Publication year - 2017
Publication title -
journal of thrombosis and haemostasis
Language(s) - English
Resource type - Journals
SCImago Journal Rank - 1.947
H-Index - 178
eISSN - 1538-7836
pISSN - 1538-7933
DOI - 10.1111/jth.13615
Subject(s) - phenprocoumon , vkorc1 , acenocoumarol , dosing , medicine , cyp2c9 , warfarin , randomized controlled trial , algorithm , subgroup analysis , confidence interval , atrial fibrillation , mathematics , cytochrome p450 , metabolism
Essentials Prospective studies of pharmacogenetic‐guided (PG) coumarin dosing produced varying results.
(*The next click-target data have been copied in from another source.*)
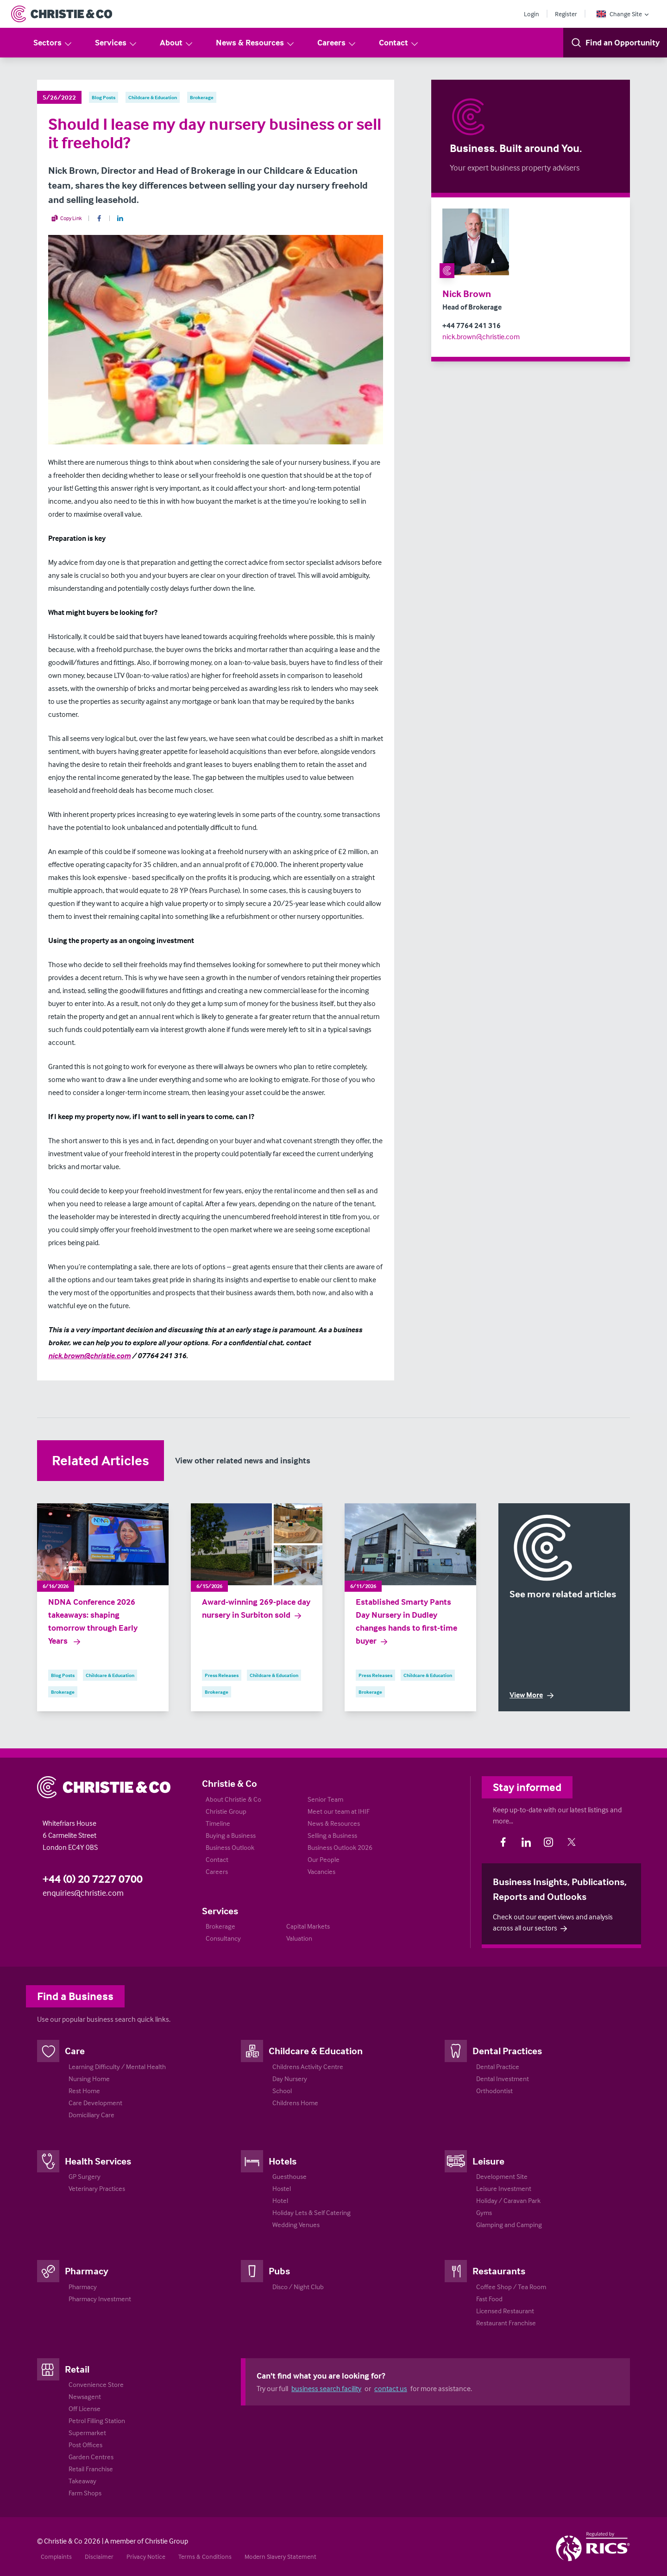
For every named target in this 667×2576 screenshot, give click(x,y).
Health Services (98, 2161)
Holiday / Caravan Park (508, 2200)
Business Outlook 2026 (340, 1847)
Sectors (53, 43)
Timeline (218, 1823)
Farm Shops (85, 2492)
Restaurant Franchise (506, 2322)
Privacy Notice (145, 2556)
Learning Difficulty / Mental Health (117, 2066)
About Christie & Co (233, 1799)
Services (116, 43)
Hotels (282, 2161)
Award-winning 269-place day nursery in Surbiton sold (256, 1608)
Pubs (279, 2271)
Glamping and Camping (509, 2224)
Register (566, 14)
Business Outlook (230, 1847)
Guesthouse (289, 2176)
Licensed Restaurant (505, 2310)
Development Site (502, 2176)
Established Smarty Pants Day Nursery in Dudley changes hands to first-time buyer (406, 1621)
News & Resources (255, 43)
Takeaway (82, 2480)
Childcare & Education (316, 2050)
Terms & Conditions (205, 2556)
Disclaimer (99, 2556)
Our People (324, 1859)
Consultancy (223, 1938)
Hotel (280, 2200)
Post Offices (85, 2444)
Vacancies (321, 1871)
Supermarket (87, 2432)
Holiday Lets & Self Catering (311, 2212)
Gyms (484, 2212)
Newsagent (85, 2396)
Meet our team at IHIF (339, 1811)
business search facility (326, 2388)
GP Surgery (85, 2176)
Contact (399, 43)
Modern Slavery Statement (280, 2556)
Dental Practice (497, 2066)
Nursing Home (89, 2078)
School (282, 2090)
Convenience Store (96, 2384)
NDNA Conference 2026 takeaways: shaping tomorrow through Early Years (93, 1621)
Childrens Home (295, 2102)
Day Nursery (289, 2078)
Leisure (488, 2161)
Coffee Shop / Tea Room (511, 2286)
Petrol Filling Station (97, 2420)
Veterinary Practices (97, 2188)
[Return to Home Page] (61, 14)
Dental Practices (507, 2050)
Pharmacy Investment (100, 2298)
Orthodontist (494, 2090)
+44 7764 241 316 (471, 325)
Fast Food (489, 2298)
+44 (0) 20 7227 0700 (93, 1879)
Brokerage (220, 1926)
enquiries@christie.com (83, 1892)
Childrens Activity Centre (307, 2066)
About (177, 43)
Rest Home (84, 2090)
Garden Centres (91, 2456)
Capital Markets (308, 1926)
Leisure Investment (503, 2188)
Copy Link (66, 218)
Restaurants (498, 2271)
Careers (337, 43)
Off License (85, 2408)
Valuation (299, 1938)
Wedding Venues (296, 2224)
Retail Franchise (91, 2468)
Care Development (95, 2102)
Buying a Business (231, 1835)
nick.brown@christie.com (481, 336)
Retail (77, 2369)
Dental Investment (502, 2078)
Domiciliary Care (91, 2114)
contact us (390, 2388)
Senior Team (325, 1799)
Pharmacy (86, 2271)
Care (75, 2050)
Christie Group (226, 1811)
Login (531, 14)
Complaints (56, 2556)
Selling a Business (332, 1835)
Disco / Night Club (298, 2286)
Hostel (281, 2188)
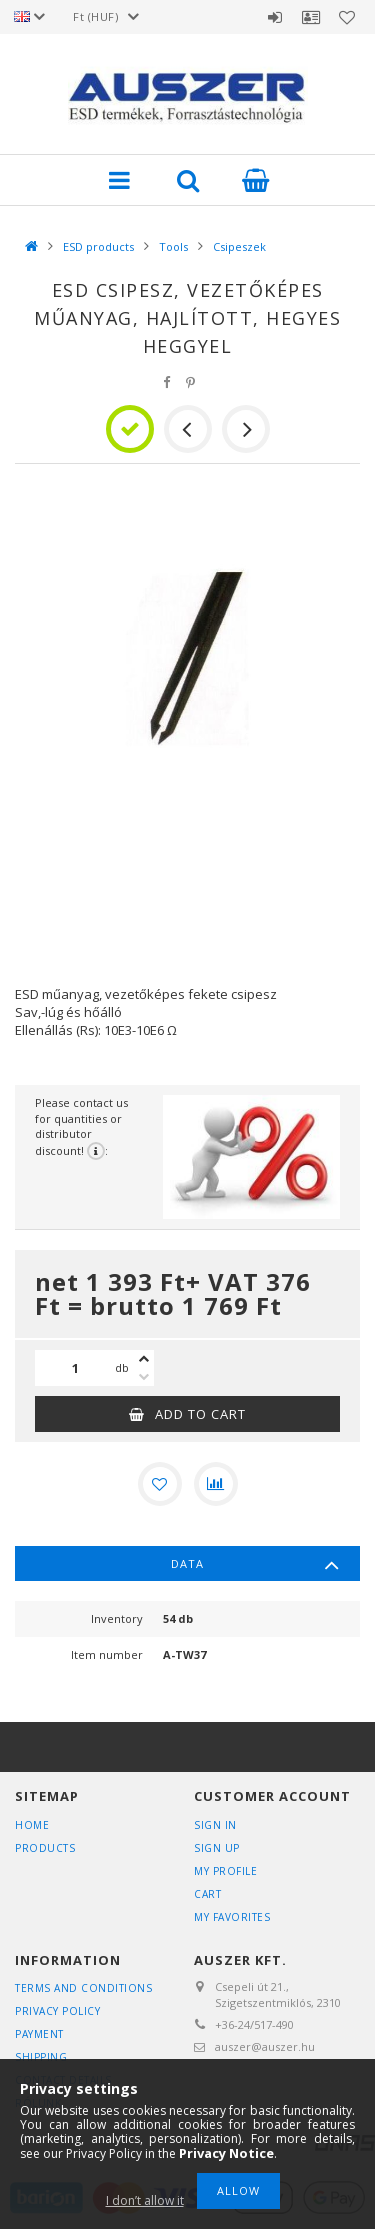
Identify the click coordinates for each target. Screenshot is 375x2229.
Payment (39, 2034)
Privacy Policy (57, 2011)
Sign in (275, 17)
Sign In (215, 1825)
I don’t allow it (145, 2200)
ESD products (98, 246)
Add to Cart (200, 1414)
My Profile (225, 1871)
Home (32, 1825)
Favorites (347, 17)
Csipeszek (239, 246)
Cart (207, 1894)
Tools (173, 246)
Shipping (41, 2057)
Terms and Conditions (83, 1988)
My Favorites (232, 1917)
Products (45, 1848)
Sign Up (217, 1848)
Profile (311, 17)
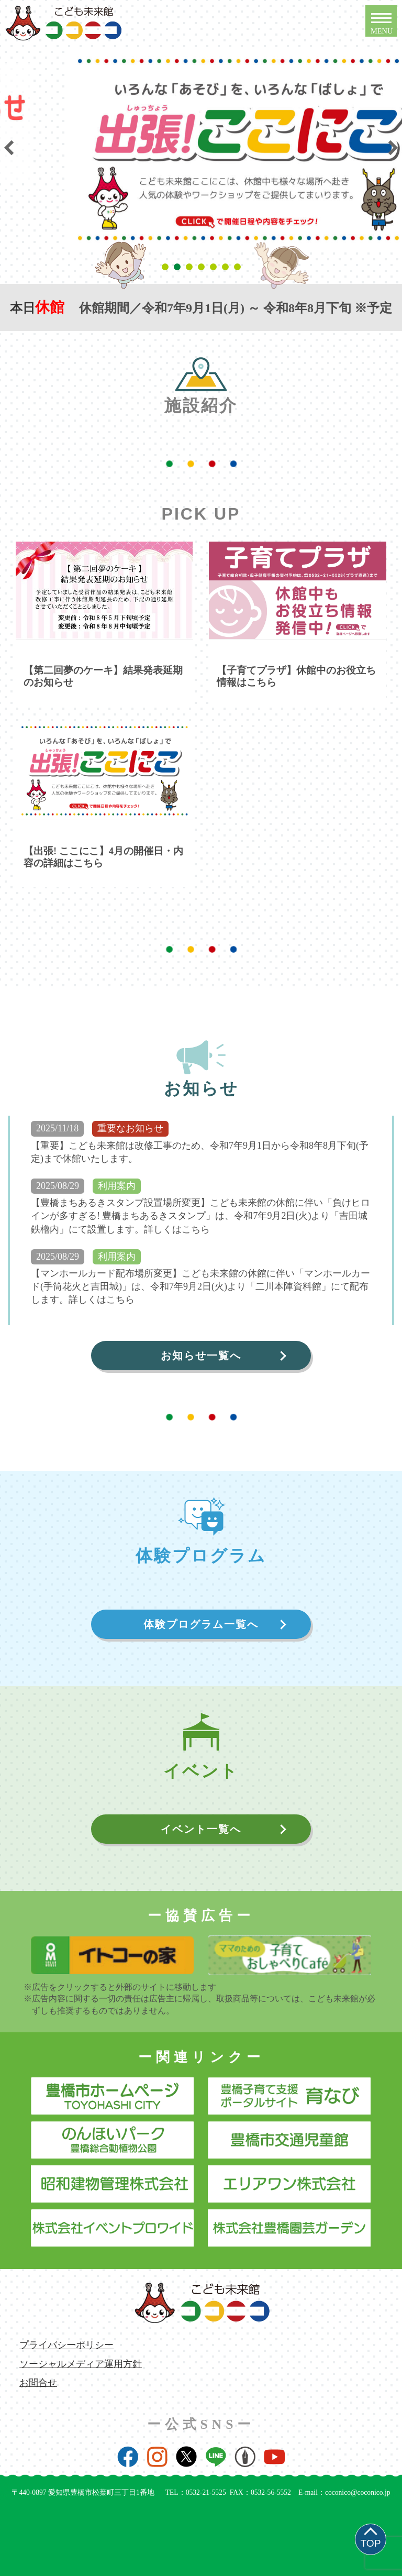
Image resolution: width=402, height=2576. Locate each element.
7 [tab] (239, 267)
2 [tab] (179, 267)
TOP (370, 2543)
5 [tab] (215, 267)
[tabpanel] (192, 122)
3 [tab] (191, 267)
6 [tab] (227, 267)
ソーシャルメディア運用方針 (80, 2364)
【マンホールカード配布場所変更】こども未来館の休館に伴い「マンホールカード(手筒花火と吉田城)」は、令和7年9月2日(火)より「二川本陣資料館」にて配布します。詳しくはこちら (200, 1286)
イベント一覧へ (201, 1829)
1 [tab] (167, 267)
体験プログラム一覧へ (201, 1624)
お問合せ (38, 2382)
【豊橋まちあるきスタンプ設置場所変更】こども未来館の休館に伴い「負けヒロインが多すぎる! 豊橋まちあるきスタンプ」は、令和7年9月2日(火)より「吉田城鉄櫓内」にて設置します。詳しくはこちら (200, 1215)
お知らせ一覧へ (201, 1355)
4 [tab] (203, 267)
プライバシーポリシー (66, 2345)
EU‐PACT acenocoumarol and phenprocoumon trials compared PG and non‐PG dosing algorithms. Sub‐analysis of EU‐PACT identified differences between trial arms across VKORC1‐CYP2C9 groups. Adjustment of the PG algorithm might lead to a higher benefit of genotyping.Summary Background The multicenter, single‐blind, randomized EU ‐ PACT trial compared the safety and efficacy of genotype‐guided and non‐genetic dosing algorithms for acenocoumarol and phenprocoumon in patients with atrial fibrillation or deep vein thrombosis. The trial showed no differences in the primary outcome between the two dosing strategies. Objectives To explore possible reasons for the lack of differences between trial arms by performing a secondary analysis of EU ‐ PACT data in order to evaluate the performance of both dosing algorithms across VKORC 1 – CYP 2C9 genetic subgroups. Patients/Methods Anticoagulation control measured according to an International Normalized Ratio ( INR ) below ( INR of < 2), within ( INR of 2–3) and above ( INR of > 3) the therapeutic range was compared across VKORC 1– CYP 2C9 subgroups. Owing to a low number of patients in each subgroup, trials for acenocoumarol and phenprocoumon were combined for analysis. Results Four weeks after therapy initiation, genotype‐guided dosing increased the mean percentage of time in the therapeutic INR range ( PTIR ) in the VKORC 1 GG – CYP 2C9 *1*1 subgroup as compared with the non‐genetic dosing (difference of 14.68%, 95% confidence interval [ CI ] 5.38–23.98). For the VKORC 1 AA – CYP 2C9 *1*1 subgroup, there was a higher risk of under‐anticoagulation with the genotype‐guided algorithm (difference of 19.9%; 95% CI 11.6–28.2). Twelve weeks after therapy initiation, no statistically significant differences in anticoagulation control between trial arms were noted across the VKORC 1– CYP 2C9 genetic subgroups. Conclusions EU ‐ PACT genetic‐guided dose initiation algorithms for acenocoumarol and phenprocoumon could have predicted the dose overcautiously in the VKORC 1 AA – CYP 2C9 *1*1 subgroup. Adjustment of the genotype‐guided algorithm could lead to a higher benefit of genotyping.